About the coding style
The coding style might be a little different from other examples like run_resnet_cifar10_with_engine.py
, the configuration config/pretrain.py
handled rich initialization logic and default values.
The DeiT and MAE code has a really complicated and intertwined initialization process. By making full use of Colossal-AI's dynamic python configuration ability, we can keep things simple enough for newcomers to understand.
Hi, as we want to support hybrid parallel MAE, can you try to support TP and PP as well? You can refer to the tutorial.
Pure DP MAE with colossal has been finished by https://github.com/lucasliunju/mae-colossalai
Okay, thank you for the help! I might be a beginner and I'm glad to check those links.
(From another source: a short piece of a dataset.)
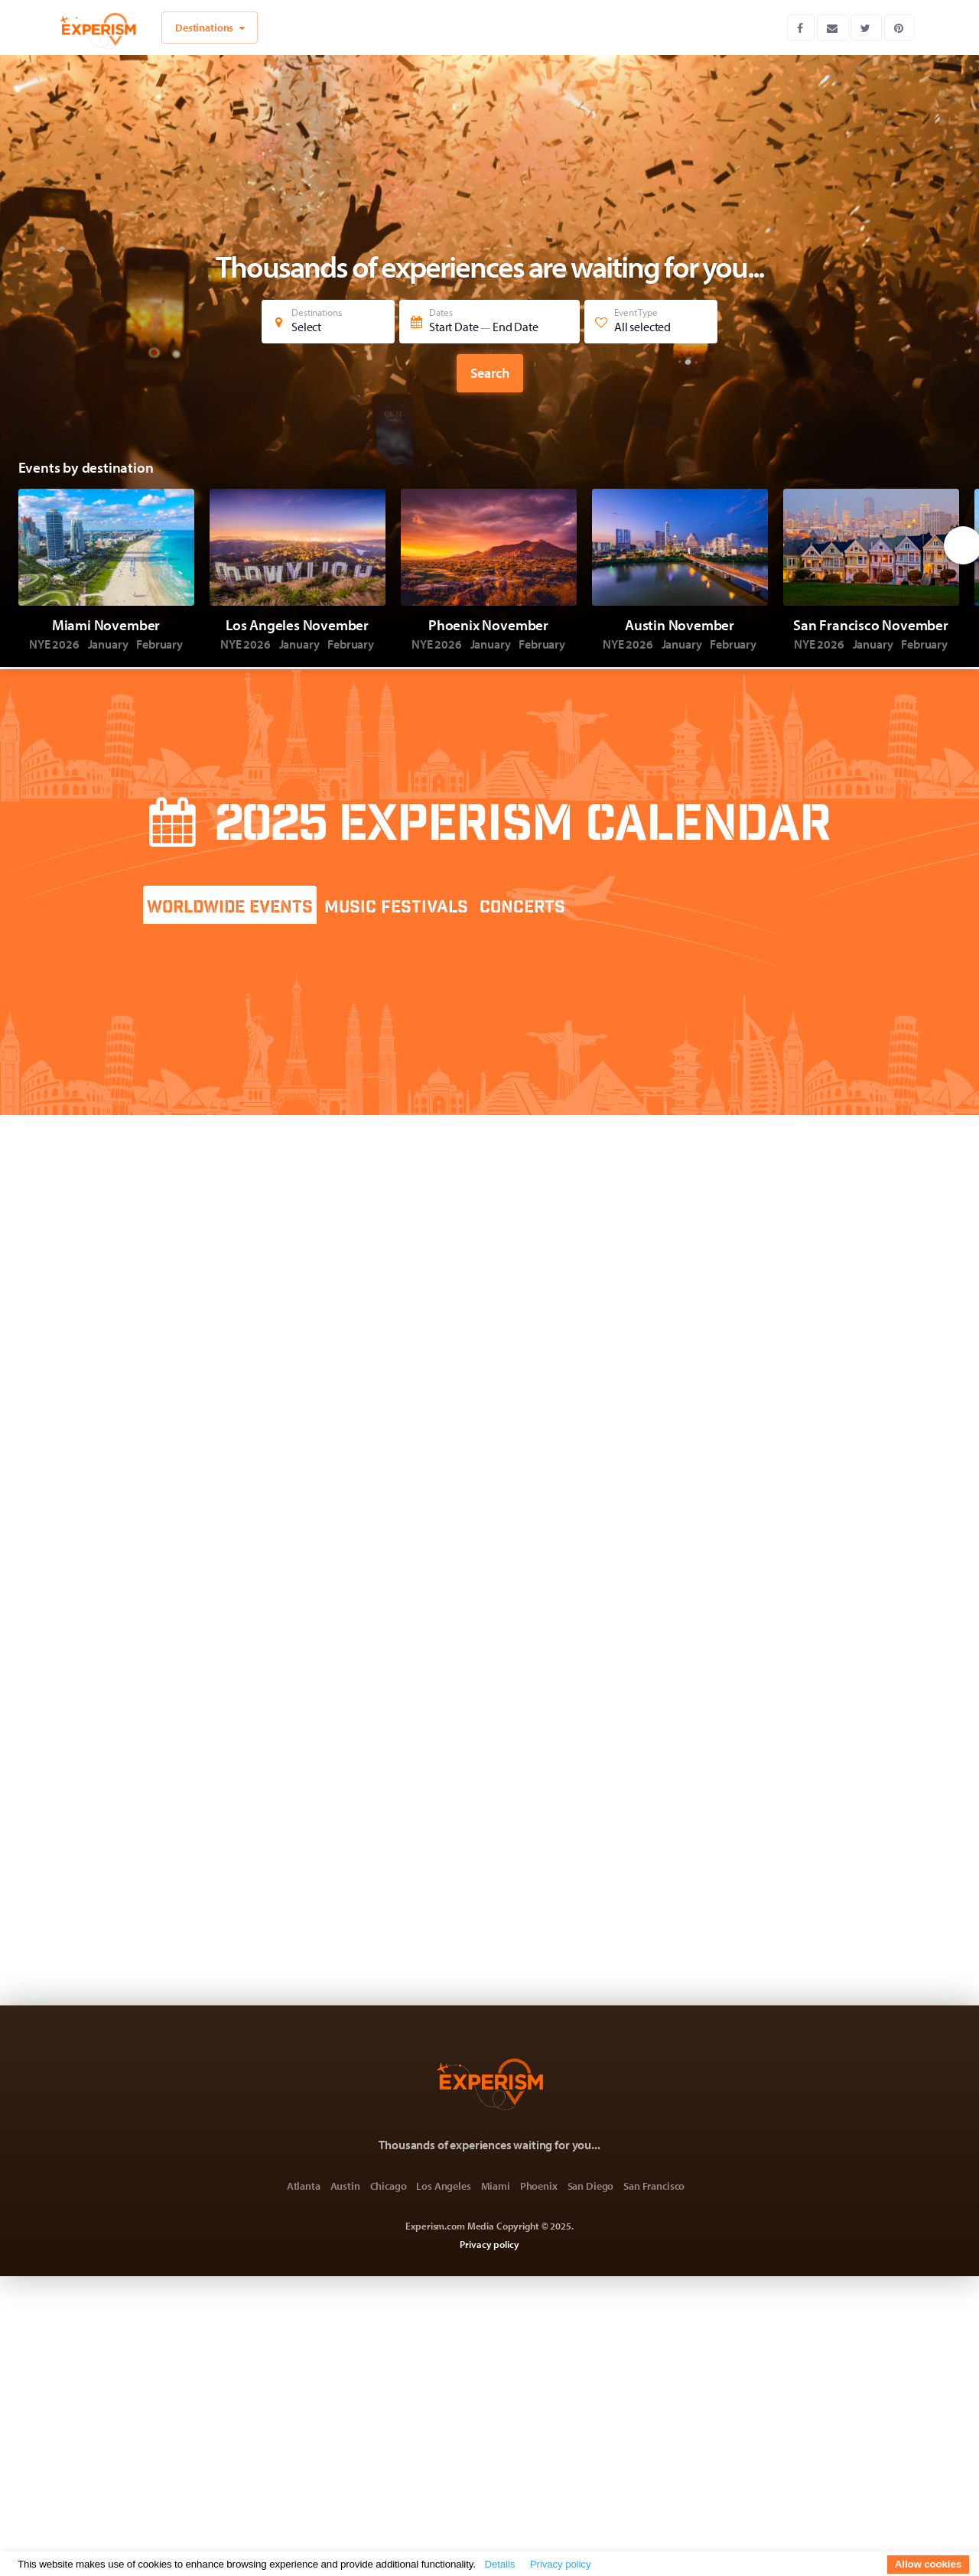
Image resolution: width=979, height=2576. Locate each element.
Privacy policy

Hey everybody! I managed to support (limited) Tensor Parallelism, check it by running:
torchrun --standalone --nnodes 1 --nproc_per_node 4 main_pretrain.py --config ./config/pretrain_1d_tp2.py
I tune the model inside models_mae_tp.py
. More information in README.md
Add save & load model functionality, with colossalai.utils.checkpointing
.
Hi @ofey404, thank you for your contribution! Would you please provide train logs in different parallelism settings?
Hi @ofey404, thank you for your contribution! Would you please provide train logs in different parallelism settings?
Several epochs or a full run? A full 800 epochs run might take a long time to finish...
Hi @ofey404, thank you for your contribution! Would you please provide train logs in different parallelism settings?
Several epochs or a full run? A full 800 epochs run might take a long time to finish...
Perhaps you could consider providing some basic validation first, such as on CIFAR or a subset of ImageNet, eg. ImageNet100. As well as using the idle time of server at night to verify 30% epochs of ImageNet. So, we can provide this to users with confidence to some extent. Finally, you can complete the convergence verification.
ImageNet100 on kaggle is 16 GB while ImageNet1000 I used is only 2 GB. CIFAR10 might be a good candidate for basic validation.
The problem is that, the original pretrain part of MAE doesn't contain validation, only the main training process has validation. So I'd better implement the main process too.